Да Чаян едва на месте не подпрыгивал, как хотелось ему поближе к Елице подобраться, а уж выпитое за здравие стрыя пиво и вовсе разгорячило его кровь. Казалось Ледену, что налегать на хмельное он стал теперь гораздо охотнее – как будто заглушить хотел что-то, унять. Или забыть. Кабы вновь не стал дурить, на буйну-то голову. Но больше всего братца обеспокоило, что приехал этим же вечером в детинец ещё один гость важный – боярин из Житолицы, и привёз с собой дочь свою молодую и ладную – Зденку. Ни о чём доподлинно он с Еримиром не уговаривался, зато известно было давно, что Любогнева сына старшего женить на пригожей боярышне вовсе не прочь. А Светояр, как жив был, и не противился, хоть и понимал, что жених из Чаяна сейчас не слишком-то завидный.

Девушка тоже сидела сейчас подле женщин, по другую сторону от княгини – и на неё та смотрела гораздо благосклоннее. А Зденка только иногда – как и положено скромной девице – поднимала взгляд на Чаяна или отца, что устроился близко от него. Оттого-то, верно, брат и ёрзал нынче сильнее обычного.

Веселье стало буйным, как навалилась ночь. Мужи, подвыпивши, наевшись дичи, заговорили громче, яростнее загромыхали чарки о стол, чаще вздрагивали челядинки от резких всплесков хохота и щипков за мягкие места, в которых пирующие уже не могли себе отказать.

Леден сидел за столом уж больше для того, чтобы без присмотра ничего здесь не оставлять, чем для того, чтобы веселиться.

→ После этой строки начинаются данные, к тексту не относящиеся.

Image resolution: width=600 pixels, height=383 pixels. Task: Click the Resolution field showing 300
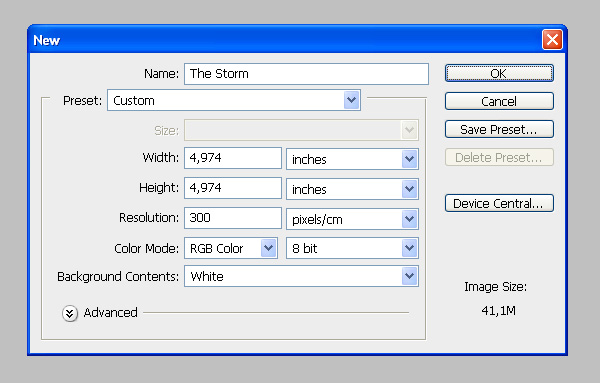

И вовсе не нравилось ему то, что стрый быстро о смерти брата позабыл, да и других забыть пытался заставить. В том и не было ничего плохого: мёртвым в своем мире лучше живётся, коли в Яви живые не печалятся и слёз напрасных подолгу не льют. Но уход отца казался ему недобрым знаком, словно от этого всё только запуталось сильнее.

Не выдержала шума и Елица. В какой-то миг встала и собралась было уходить. Вскинулся на своём месте Чаян, вырвал руку из хватки Ледена, который попытался его удержать от глупостей. Все вокруг даже на миг замерли и притихли, ожидая, как сейчас что-то случится.

– Куда ты, Елица? – гаркнул он на всю гридницу. – Останься ещё, выкажи уважение нам и гостям нашим.

Княжна только взглядом его тяжёлым окинула, а после опустила его на княгиню, которая неподвижно сидела рядом и внимательно смотрела на сына.

– Я выказала его достаточно. На утренне, знать, свидимся.

Она вышла степенно из-за скамьи и к двери направилась. Чаян лишь взглядом её проводил. Еримир смотрел на него неодобрительно, но молчал. Хоть и понимал, верно, что дочь его княжича и вполовину так не привлекает, как Елица. Только на неё тот смотрел весь вечер и ждал хоть одного слова.

Княжна ушла, а Чаян сел на своё место. И после уж, как ни развлекал его разговорами и байками Знаслав, как ни улыбалась ему боярышня, когда удавалось ей перехватить его взгляд, а ничто не сумело вернуть ему живости и благого расположения духа.

Леден тоже, признаться, посматривал на пустующее место Елицы – и не понимал ещё, чего там увидеть желает. Благо его в Остёрске никто из девиц не ждал, а то было бы сейчас ему так же неловко и тяжко, как и брату.

Наутро, как поднялось светило над густыми дремучими лесами, над тёмными, что земля вала, стенами города, начали собираться люди на вечевом поле. И те, кому ответ держать придётся, кому стол княжеский теперь занимать, и просто посадские – посмотреть, послушать, а то и вмешаться, если понадобится. Шумно становилось, нарастала толкотня, каждый пытался подобраться ближе к серёдке, чтобы ничего не упустить. Пришли бояре и старосты, что прибыли в Остёрск к назначенному дню. Вышли к народу Леден с Чаяном, поднялись на помост, что срубили только накануне – он ещё пах стружкой и смолой. И от запаха этого, что сопровождал каждый раз изъявление людьми своей воли, становилось внутри так неспокойно, и вспоминалось снова, что умер недавно отец. Иначе долго ещё не пришлось бы стоять здесь, вдыхая дух сосновых оструганных стволов и людского нетерпения да любопытства.

Чаян, казалось, был спокоен, а может, просто вял после буйно проведённой ночи: когда Леден отправился к себе в горницу, он ещё сидел за столом вместе с Знаславом и ближней дружиной своей, уничтожая очередной бочонок браги. Плечи его нынче укрывало корзно из дорогой узорной ткани, привезённой когда-то из Ромейской империи знакомым купцом. Леден надел нынче такое же, только не чермное, а синее – такое ему больше подходит. Вставали рядом с ними, как на ратном поле – плечом к плечу – ближники. Для охраны тож, если кому побуянить захочется, хоть княжичи и сами за себя постоять могли.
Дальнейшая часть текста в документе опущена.